» **EXERCISES TO COMPLETE**:
**1)** According to the text on the AI company, which platform made up the technical stack?
**2)** In the Stored items rows, reproduce every line from the one containing "The height and width of the screenshot is (756, 2576). Find" down to the one containing "coordinates (838, 301).", with both of those lines included.

3. Societal Shifts and AI Familiarity
- Ongoing exposure to Alexa, Siri, etc. is normalizing personified AI, especially among younger generations.
- Concerns about humans acclimating “too quickly” to emotive AIs—risking confusion about what’s real.
“Our brains actually aren't necessarily built for this human imposter to enter our lives that we kind of, like, treat like a buddy who knows everything...”
— Evan Ratliff [13:48]
4. Building the AI Company: Technical and Social Architecture
- Structure: Two AI co-founders (Kyle Law, Megan Flores), plus an AI head of HR, CTO, and a sales associate created mainly for diversity of voice/accent.
- Identity Construction: Names, voices, and personas were manually assigned to ensure distinction, relatability, and neutrality.
- Technical stack: Used the Lindy platform, where each AI had a broad skillset, multiple communication channels (Slack, email, phone, video), and an evolving "memory" file (Google Doc) summarizing their activities.
“They have memory. Every time they did anything... it then gets summarized in this document. So it's basically like a record of everything that this entity... has ever done, which he could then access.”
— Evan Ratliff [18:39]
- Emergent behaviors: AI "personalities" developed based on reinforced memory—e.g., “rise and grind” CEO mantra repeating ad infinitum.
5. Features vs. Bugs: Memory and Agency in AIs
- Memory reinforcement led to behaviors (like repetitive catchphrases) not present in humans, amplifying quirks and sometimes sycophancy/hallucination.
“If you give them a role, they start to, like, personality is not the right word. But they tried to develop a persona that fits that role.”
— Evan Ratliff [22:32]
- Unchecked agent interactions could spiral—e.g., planning an imaginary company offsite led to endless conversations and resource drain.
“...they exchanged hundreds of messages planning an off site and making spreadsheets... They used up all the credits on this platform that I was paying at the time...”
— Evan Ratliff [26:20]
6. Real World Consequences and Surprises
- Impressively useful tasks: Resumes analysis, scheduling, and data summarization were handled with efficiency and speed.
- Dangerous autonomy: When given more freedom, an AI CEO began contacting job applicants at inappropriate times and conducting surprise interviews.
“That is behavior that if anyone in your company did that... you’d be like, is something wrong with you?”

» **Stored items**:
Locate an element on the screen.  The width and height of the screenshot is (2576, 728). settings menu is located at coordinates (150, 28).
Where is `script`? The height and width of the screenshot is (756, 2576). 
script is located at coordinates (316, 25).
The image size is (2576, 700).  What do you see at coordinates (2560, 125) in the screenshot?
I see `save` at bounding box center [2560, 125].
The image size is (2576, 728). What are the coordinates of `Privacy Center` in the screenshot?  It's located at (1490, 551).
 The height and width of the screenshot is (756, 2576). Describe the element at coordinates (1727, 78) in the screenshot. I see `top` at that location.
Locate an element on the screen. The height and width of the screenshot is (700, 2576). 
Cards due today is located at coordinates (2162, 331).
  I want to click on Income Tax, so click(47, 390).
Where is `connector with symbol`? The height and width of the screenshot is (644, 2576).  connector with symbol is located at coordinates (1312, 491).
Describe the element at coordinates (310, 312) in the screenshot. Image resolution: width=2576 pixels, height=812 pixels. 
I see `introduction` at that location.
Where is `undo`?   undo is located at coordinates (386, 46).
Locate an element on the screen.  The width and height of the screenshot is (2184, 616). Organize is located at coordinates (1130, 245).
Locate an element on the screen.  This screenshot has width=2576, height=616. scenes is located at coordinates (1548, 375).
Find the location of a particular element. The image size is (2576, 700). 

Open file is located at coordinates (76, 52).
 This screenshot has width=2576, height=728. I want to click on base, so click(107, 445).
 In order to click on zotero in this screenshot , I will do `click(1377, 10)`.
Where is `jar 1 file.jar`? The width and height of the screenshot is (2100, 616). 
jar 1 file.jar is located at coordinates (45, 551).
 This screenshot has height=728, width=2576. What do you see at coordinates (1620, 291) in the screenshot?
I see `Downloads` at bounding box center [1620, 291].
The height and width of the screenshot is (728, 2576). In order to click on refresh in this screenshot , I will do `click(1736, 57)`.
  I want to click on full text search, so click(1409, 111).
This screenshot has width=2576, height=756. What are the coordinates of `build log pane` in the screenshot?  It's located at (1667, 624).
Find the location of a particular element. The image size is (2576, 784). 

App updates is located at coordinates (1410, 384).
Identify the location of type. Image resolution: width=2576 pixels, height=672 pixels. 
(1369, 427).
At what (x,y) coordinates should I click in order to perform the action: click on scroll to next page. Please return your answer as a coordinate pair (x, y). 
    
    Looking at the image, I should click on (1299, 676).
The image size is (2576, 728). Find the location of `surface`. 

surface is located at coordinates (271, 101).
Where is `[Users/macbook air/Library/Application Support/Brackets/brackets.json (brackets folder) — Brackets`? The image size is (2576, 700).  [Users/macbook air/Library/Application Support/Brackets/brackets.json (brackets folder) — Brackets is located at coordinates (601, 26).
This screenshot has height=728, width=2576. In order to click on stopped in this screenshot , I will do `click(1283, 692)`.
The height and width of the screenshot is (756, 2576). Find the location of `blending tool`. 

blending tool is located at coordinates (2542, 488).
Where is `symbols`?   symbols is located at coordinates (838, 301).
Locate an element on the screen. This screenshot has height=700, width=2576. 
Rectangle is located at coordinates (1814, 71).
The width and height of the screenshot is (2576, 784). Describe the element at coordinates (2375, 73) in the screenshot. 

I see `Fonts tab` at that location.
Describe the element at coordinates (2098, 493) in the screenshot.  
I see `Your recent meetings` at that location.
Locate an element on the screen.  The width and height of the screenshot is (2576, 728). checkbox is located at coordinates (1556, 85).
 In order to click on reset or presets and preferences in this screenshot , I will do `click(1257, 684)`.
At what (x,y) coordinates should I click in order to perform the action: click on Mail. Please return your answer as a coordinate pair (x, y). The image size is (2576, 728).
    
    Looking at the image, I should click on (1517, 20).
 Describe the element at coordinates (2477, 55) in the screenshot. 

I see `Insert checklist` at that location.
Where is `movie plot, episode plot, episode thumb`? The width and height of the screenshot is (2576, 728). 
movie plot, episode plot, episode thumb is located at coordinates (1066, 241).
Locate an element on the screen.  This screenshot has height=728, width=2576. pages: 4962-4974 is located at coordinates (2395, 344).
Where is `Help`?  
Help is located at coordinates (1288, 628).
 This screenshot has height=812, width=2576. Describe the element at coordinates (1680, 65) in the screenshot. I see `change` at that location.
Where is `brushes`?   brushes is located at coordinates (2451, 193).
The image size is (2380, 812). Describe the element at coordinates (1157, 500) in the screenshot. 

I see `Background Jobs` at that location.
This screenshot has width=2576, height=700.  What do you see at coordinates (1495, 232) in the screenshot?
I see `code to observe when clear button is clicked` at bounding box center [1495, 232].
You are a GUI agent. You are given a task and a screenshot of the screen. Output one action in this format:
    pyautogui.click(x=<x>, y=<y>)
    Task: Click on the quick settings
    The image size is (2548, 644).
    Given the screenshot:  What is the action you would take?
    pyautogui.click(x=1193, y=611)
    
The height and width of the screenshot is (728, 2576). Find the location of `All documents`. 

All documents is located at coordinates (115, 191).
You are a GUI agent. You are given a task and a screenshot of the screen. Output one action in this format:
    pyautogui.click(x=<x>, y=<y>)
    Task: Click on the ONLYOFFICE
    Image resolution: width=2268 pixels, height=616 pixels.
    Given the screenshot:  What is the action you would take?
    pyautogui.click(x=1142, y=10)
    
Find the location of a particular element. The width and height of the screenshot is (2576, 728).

» **FULL ANSWERS**:
**1)** The Lindy platform.

**2)**
The height and width of the screenshot is (756, 2576). Find the location of `blending tool`. 

blending tool is located at coordinates (2542, 488).
Where is `symbols`?   symbols is located at coordinates (838, 301).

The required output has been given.